When he got home, he put his wallet in the kitchen, next to the dish-dryer, closed his breadbox, deactivated his toothbrush, stripped down to his undershirt and shorts, and crawled into bed.

Five minutes later, Mr. Toes got out of bed and put his clothes on. Nothing fancy, just a pair of pants with bleach spots behind the knees and a black dress shirt. Shoes next, one at a time, then he brushed his teeth. There were still bagels left in his breadbox, so he slathered cream cheese on one and ate it. His wallet was in the kitchen, next to the dish-dryer. He scooped it into his pocket. Before leaving, he stopped by his entry room table to pick up his outgoing mail.

It was gray outside, trying so hard to rain, but the sky still couldn't squeeze out a drop. Like an old man trying to pee. Mr. Toes reconsidered an umbrella, but this errand wouldn't take long. He started walking. Afternoon telefeed schedules belched up from the talking pavement, muffled under his feet. Cars whispered at stoplights, their magnets and the magnetic glass street grappling for dominance. Mr. Toes passed a tree growing in a little square of dirt that had been set aside for it by the city. He tapped each shoe against the trunk, which again responded with rich, woody thunks. All the trees in front of his house were holograms, and all their dirt was plastic shavings that cut his feet when he stepped outside to collect his mail from the pipe. Real trees were a welcome extravagance, especially more than once a day.

Mr. Toes bumped into someone as he turned to cross the street. He apologized. The sun didn't come out. He kept going. The lady he'd bumped into scurried off too fast to respond.

Two blocks later, he stood in front of a hydroid cluster of fiberglass mail pipes. As he approached one, it dawned on him that he'd forgotten something. So he went home. He went the exact same way he came. He'd never know what he'd forgotten unless he retraced every step.

When he got home, he tossed the mail on his entry way table, put his wallet in the kitchen (next to the dish-dryer), closed his breadbox, deactivated his toothbrush, stripped down to his undershirt and shorts, and crawled into bed.

Five minutes later, Mr. Toes got out of bed and put his clothes on. Nothing fancy, just a pair of polo pants and an old shirt. Shoes next, one at a time, then he brushed his teeth. He was out of bagels, so he just ate a spoonful of cream cheese. He wasn't hungry, anyway. His wallet was in the kitchen, next to the dish-dryer. He scooped it into his pocket and picked up his outgoing mail before leaving.
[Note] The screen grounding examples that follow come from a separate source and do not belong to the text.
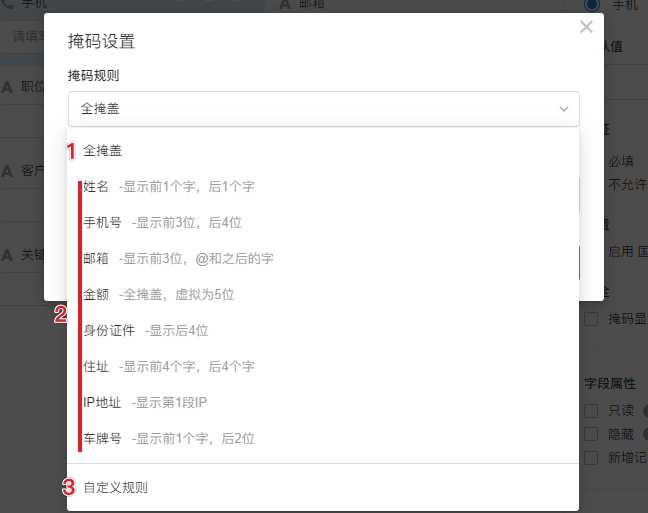Open the 全掩盖 rule combo box

coord(324,109)
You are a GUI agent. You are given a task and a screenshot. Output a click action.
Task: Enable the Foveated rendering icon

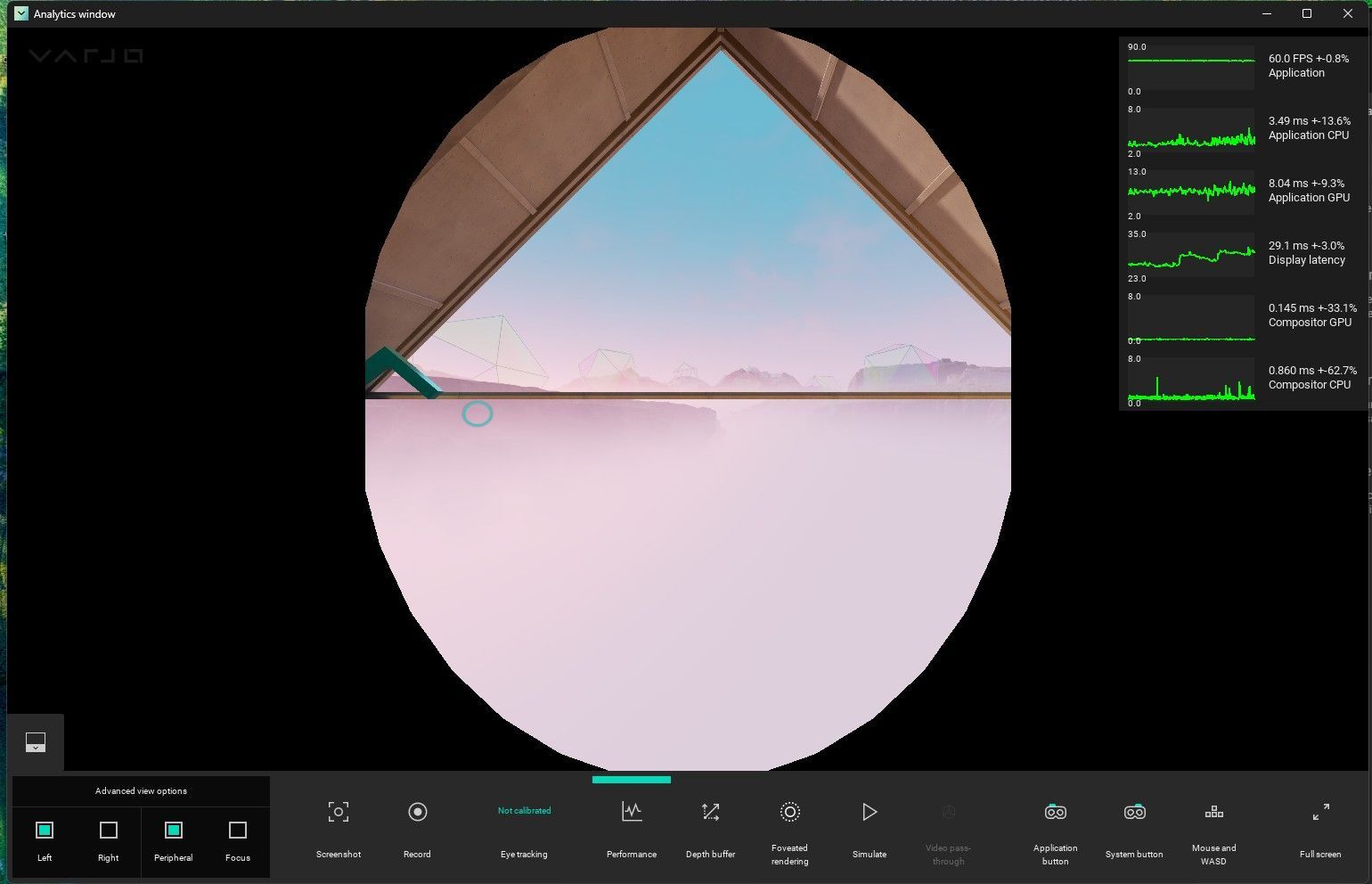pos(789,812)
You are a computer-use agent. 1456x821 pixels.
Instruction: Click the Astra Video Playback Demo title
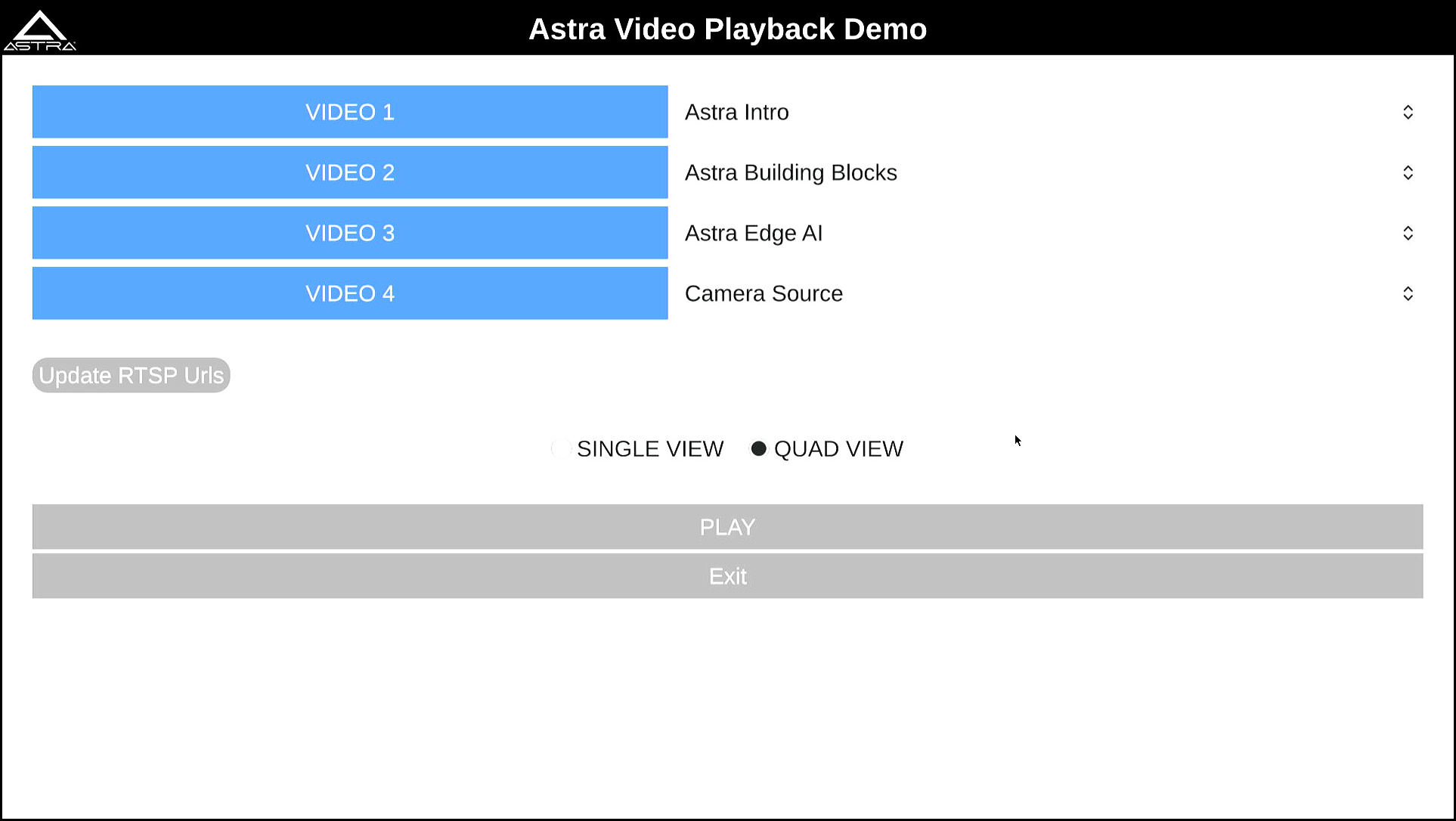[x=727, y=29]
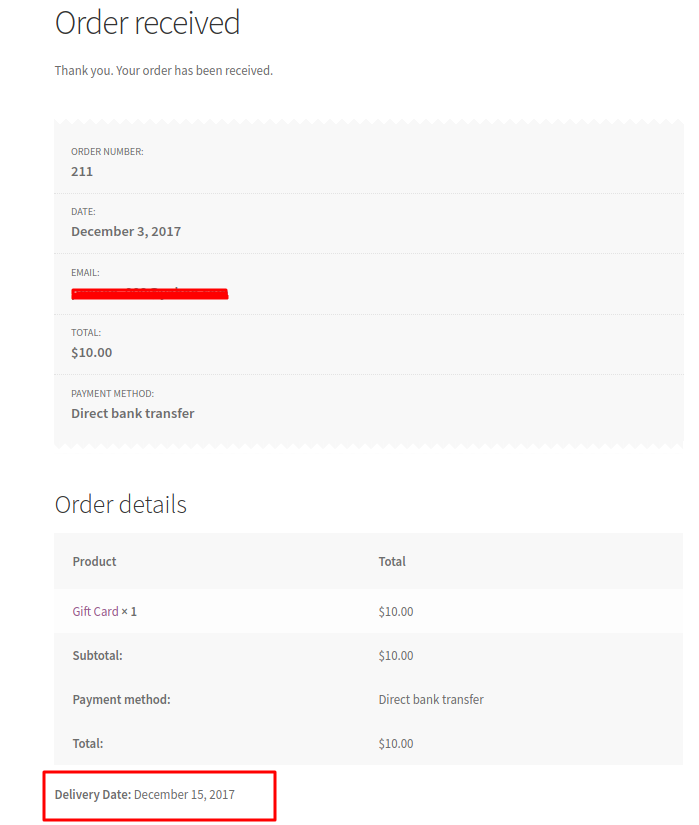This screenshot has width=699, height=825.
Task: Click the delivery date December 15, 2017
Action: (184, 794)
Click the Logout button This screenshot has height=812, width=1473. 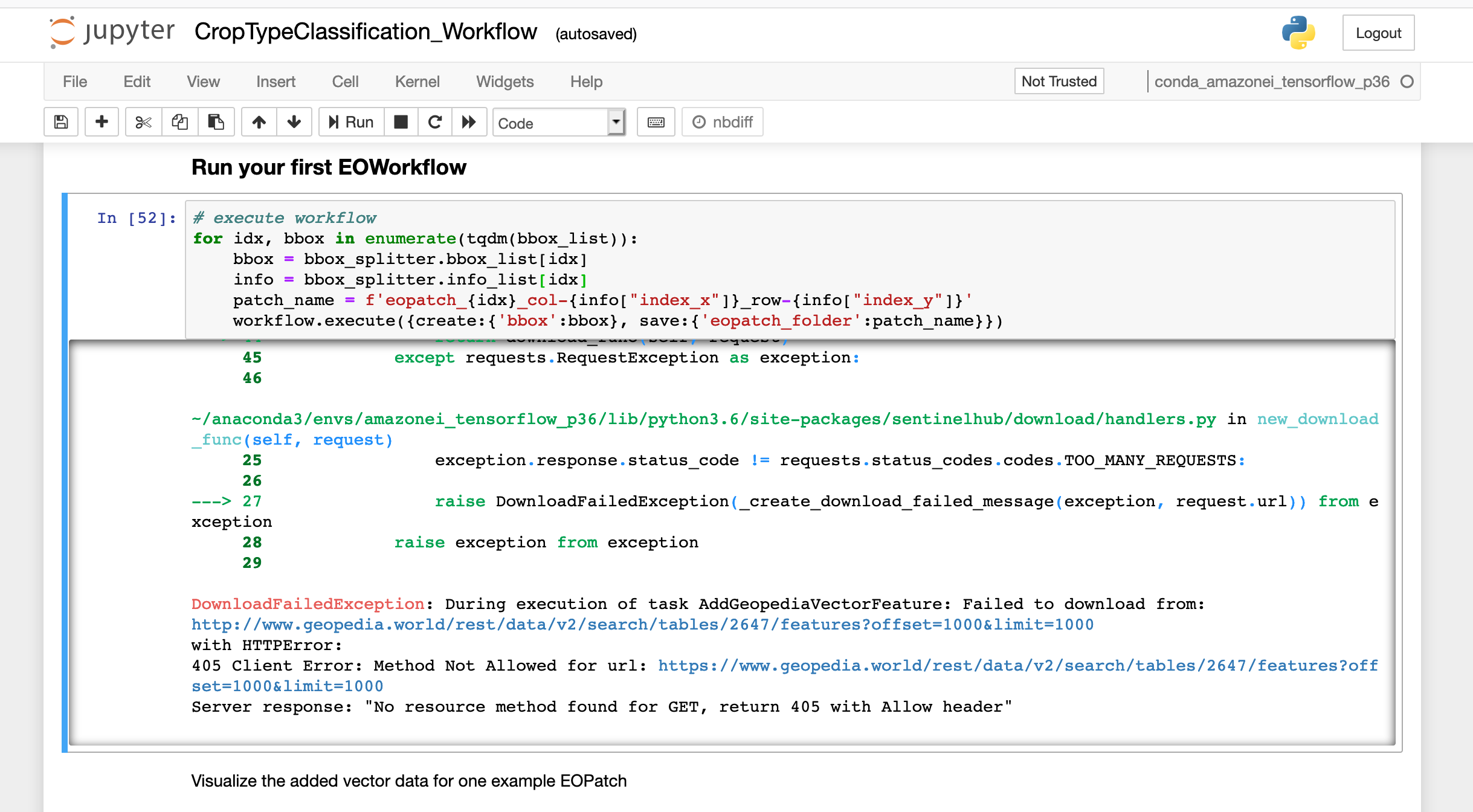pos(1378,33)
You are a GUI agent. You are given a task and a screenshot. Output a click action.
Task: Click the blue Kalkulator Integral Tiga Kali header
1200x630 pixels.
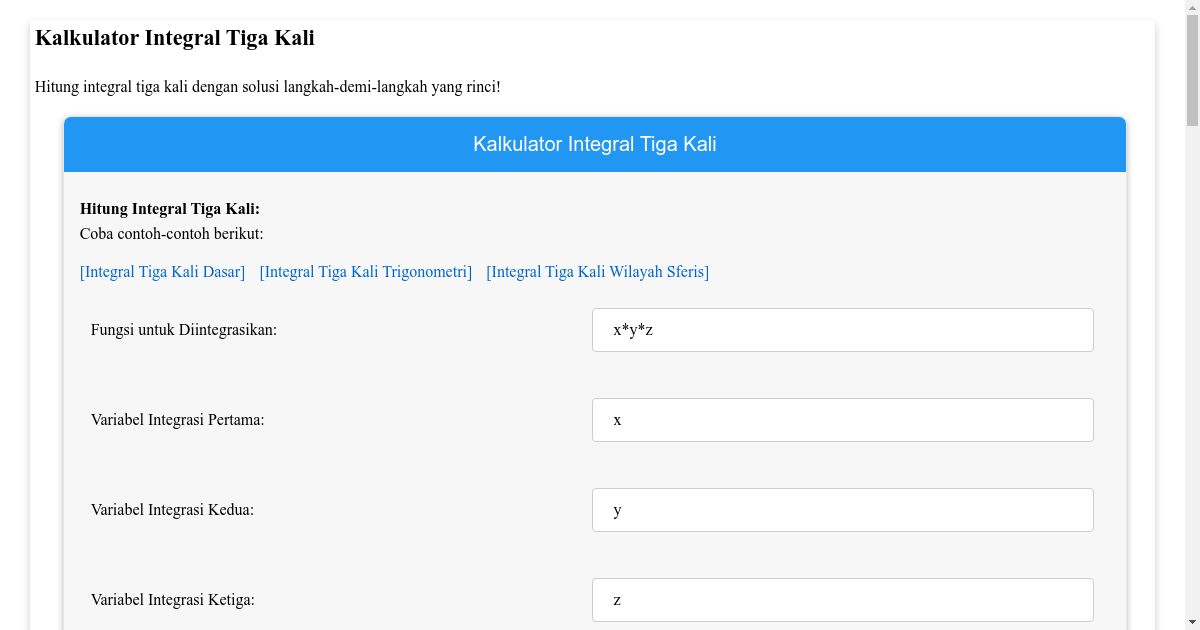point(595,144)
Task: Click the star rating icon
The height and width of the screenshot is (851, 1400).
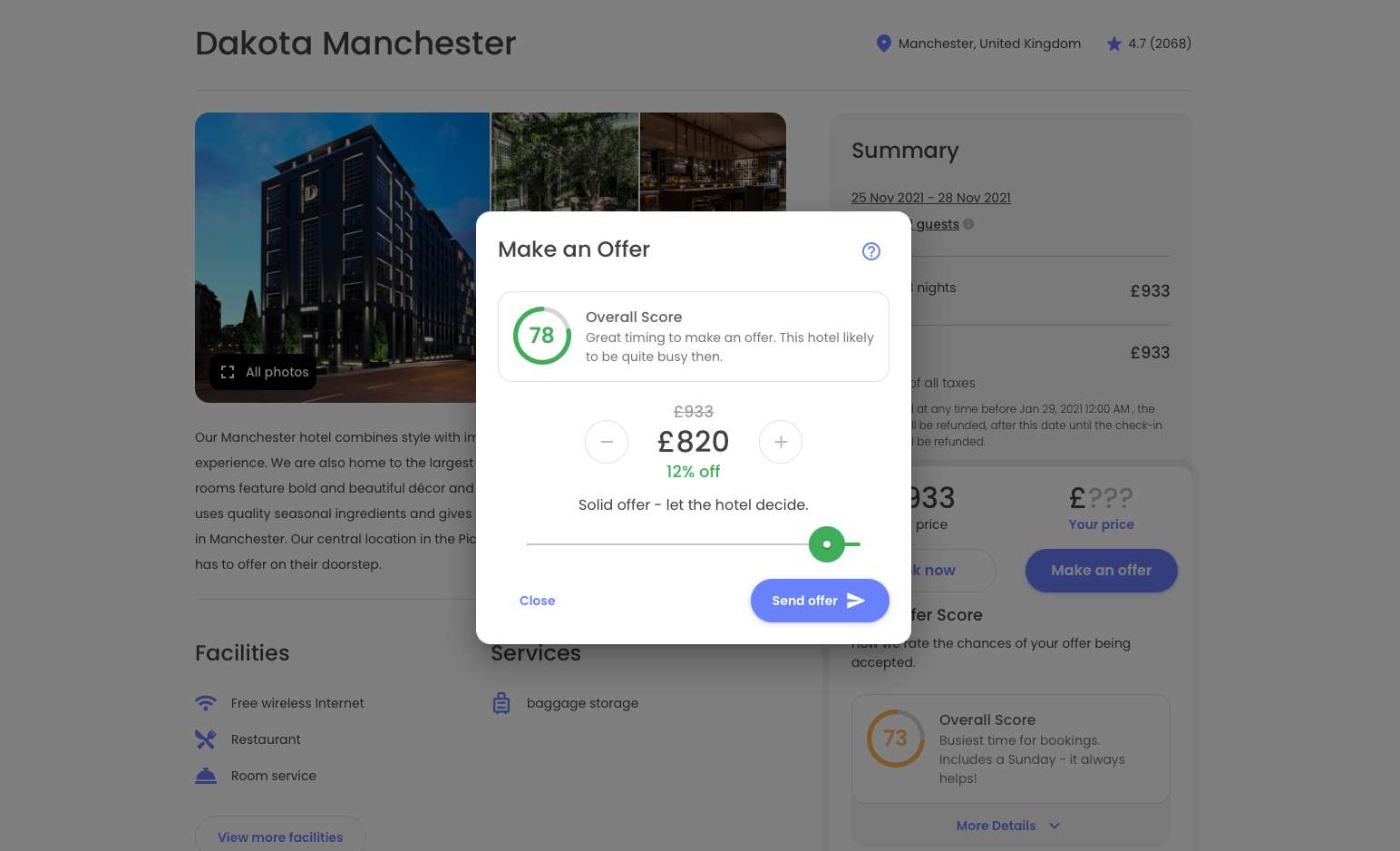Action: pyautogui.click(x=1114, y=44)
It was gray outside. The sky was bulging with rain, but couldn't release anything. Like an old man trying to pee. Mr. Toes felt he should have brought an umbrella along, but this was a short errand. He started walking. The news belched up from the talking pavement. It was muffled under his feet, but he could have sworn he heard his name. Twice. He stopped to watch for a minute, then looked up and saw people looking over their shoulders and out of car windows at him.

He remembered.

Mr. Toes walked back to his house, tossed the mail on his entry way table, put his wallet in the kitchen (next to the dish-dryer), closed his breadbox, and started washing the blood off his hands.

There was an unusual amount of blood on his hands.